Los Cerrillos
March 22, 2025
10:08:54pm

2/24/25

Ecoterrorist ETP launches SLAPP suit against water protectors

Back in 2009 Greenpeace activists rappelled over the face of the Abraham Lincoln carving at Mount Rushmore National Memorial, unfurled a 65 foot by 35 foot banner and urged President Barack Obama to act on a warming planet blaming ecoterrorists like Energy Transfer Partners for uncontrolled carbon emissions. 

In 2014 Republican South Dakota then-Representative Kristi Noem enjoyed a $2500 face lift from ETP, the Texas company that gave nearly $321,000 to Republicans that cycle hoping to buy permits for an ecocidal 1,100-mile pipeline intended to move 450,000 barrels of North Dakota crude daily to Illinois. After the Standing Rock Sioux Tribe filed for an injunction against the US Army Corps of Engineers to stop the disastrous project in 2016, American Indian activists launched an international wave of resistance to the Texas grab on water crossings and trust lands in northern plains states.

▸ **REQUIRED TASK A**
Copy the pipeline article word for word, from "Back in 2009" to "uncontrolled carbon emissions.".
▸ **REQUIRED TASK B**
In the pipeline article, how many barrels of crude was the pipeline meant to carry each day?

▸ **DATA LINES**
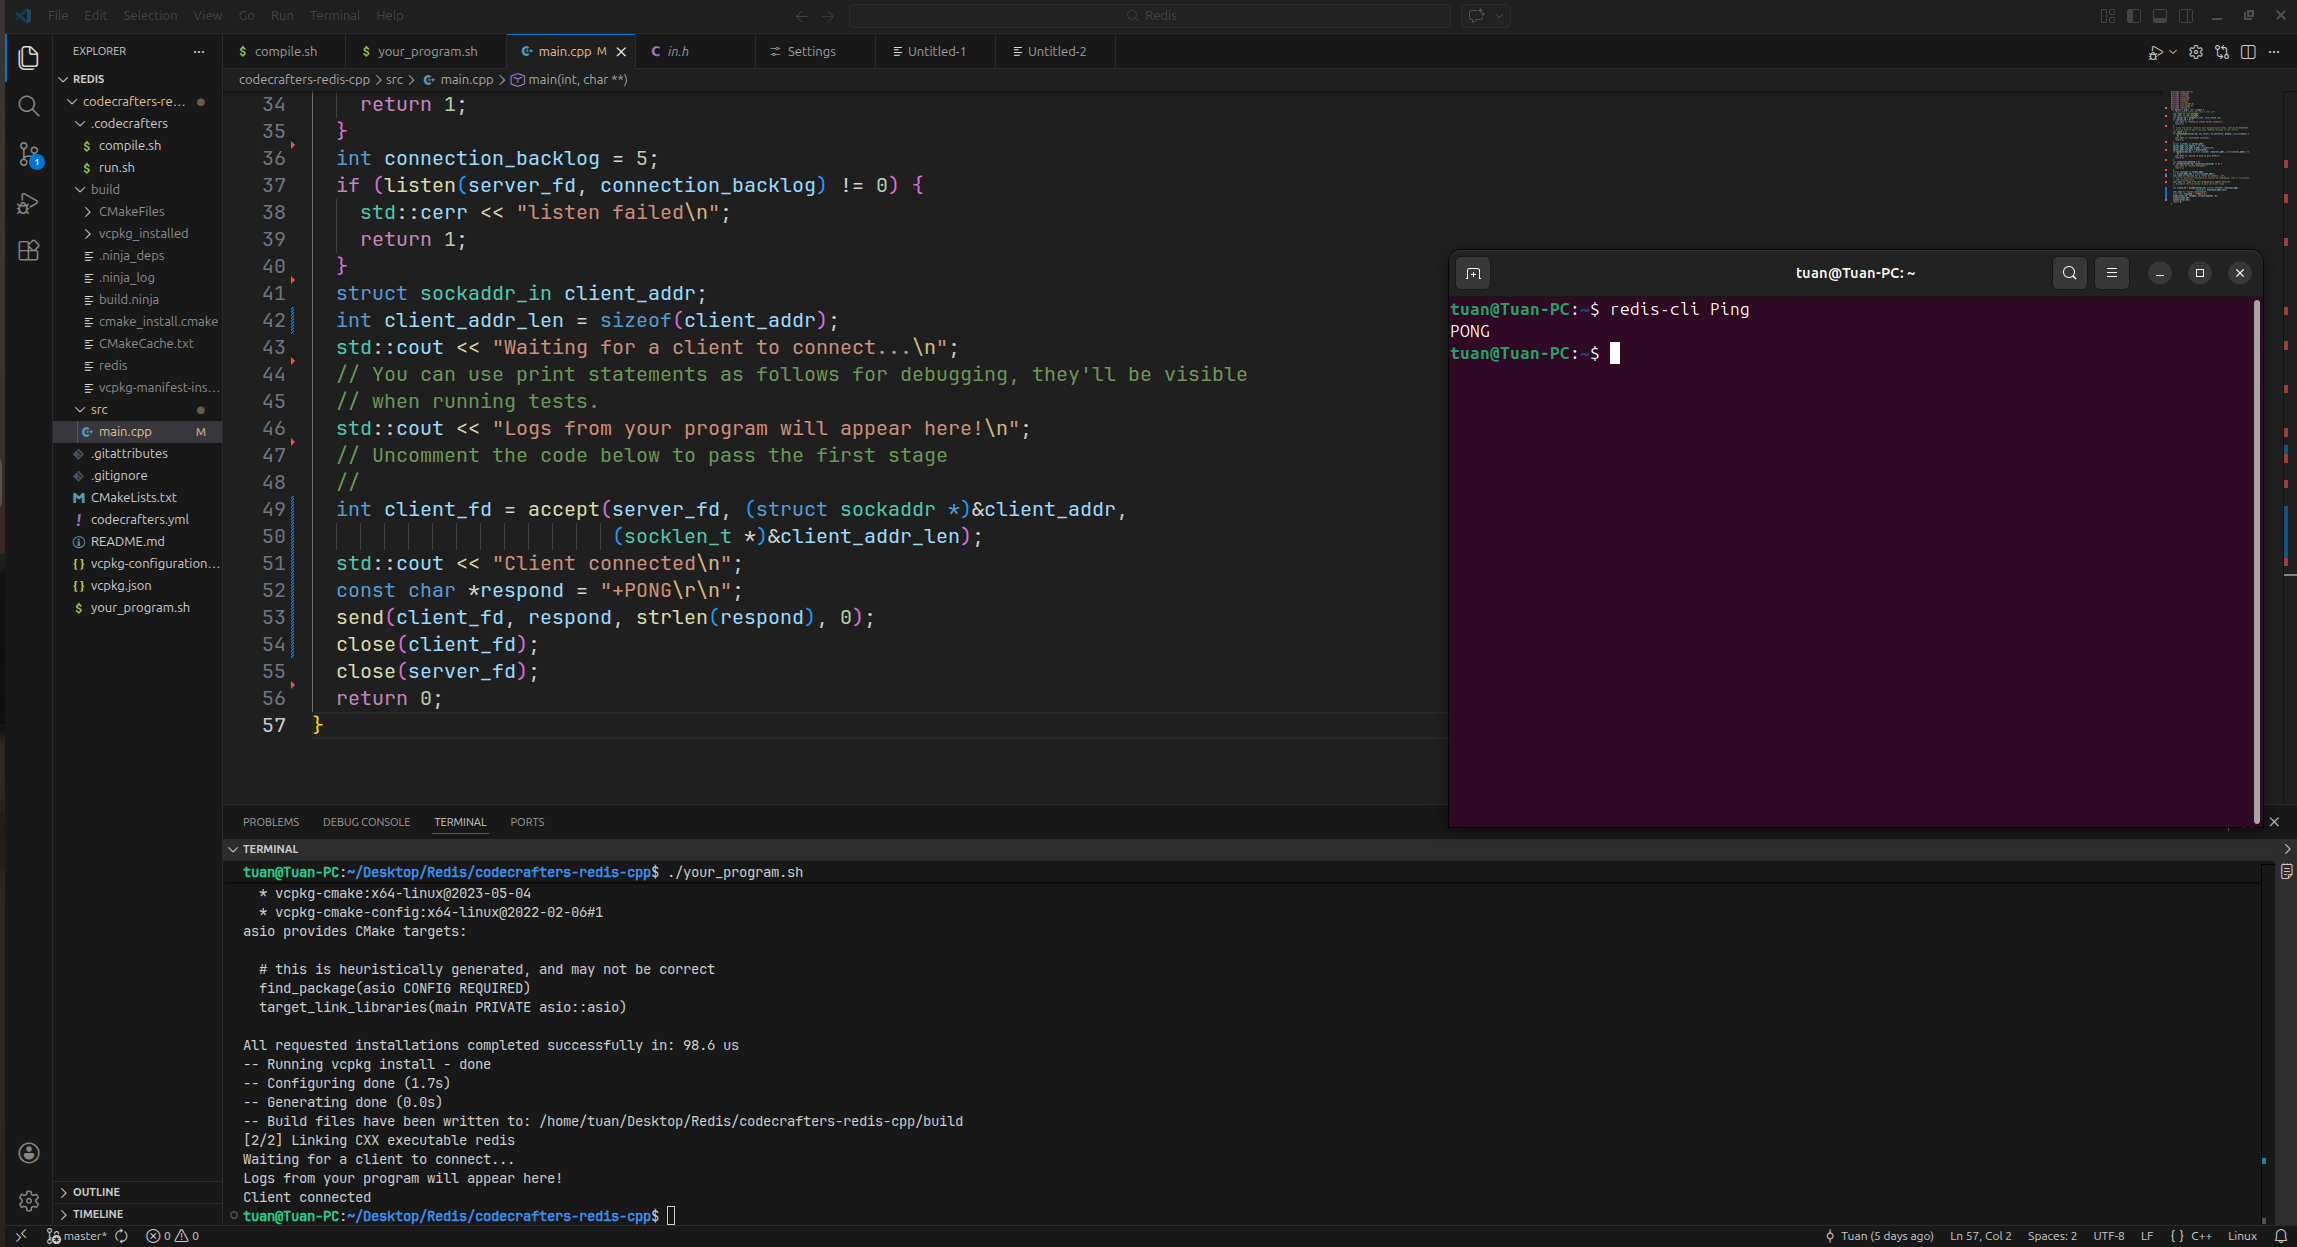The image size is (2297, 1247).
Task: Open the debug run dropdown arrow
Action: [x=2173, y=52]
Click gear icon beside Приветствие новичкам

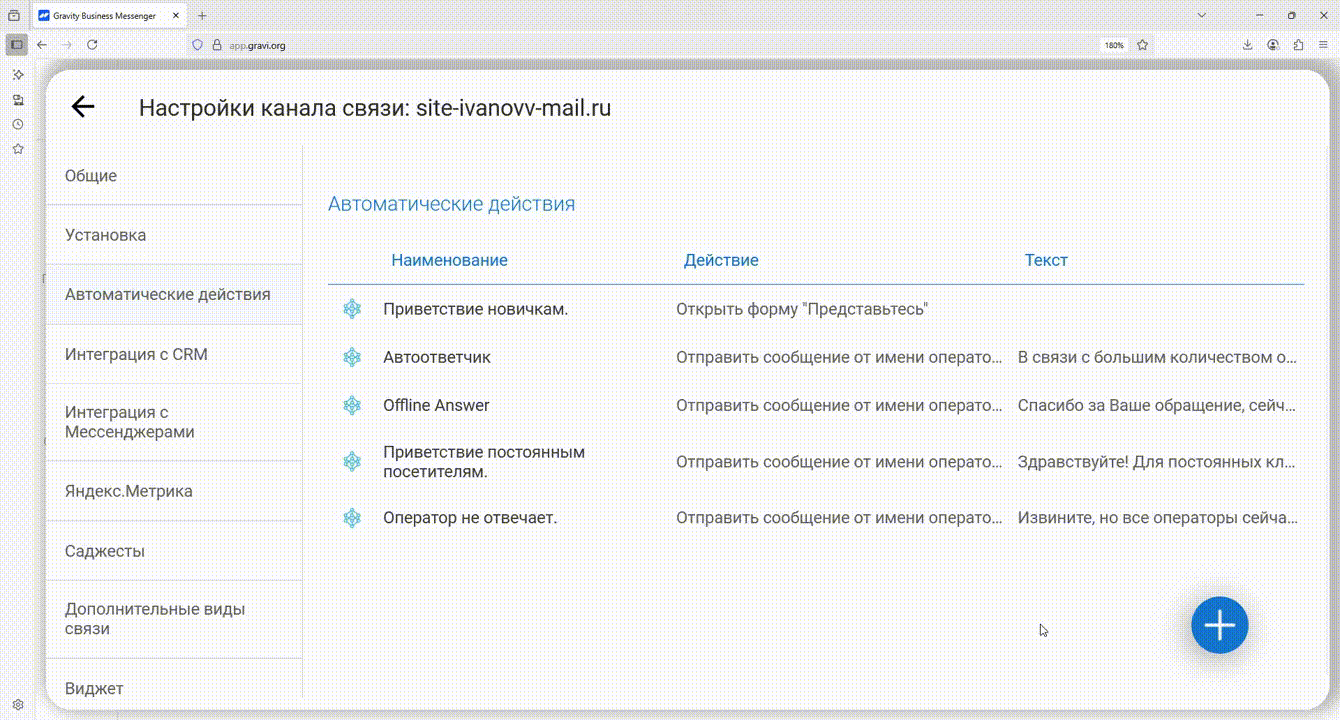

▸ **FINAL ANSWER A**
Back in 2009 Greenpeace activists rappelled over the face of the Abraham Lincoln carving at Mount Rushmore National Memorial, unfurled a 65 foot by 35 foot banner and urged President Barack Obama to act on a warming planet blaming ecoterrorists like Energy Transfer Partners for uncontrolled carbon emissions.

▸ **FINAL ANSWER B**
450,000 barrels of North Dakota crude.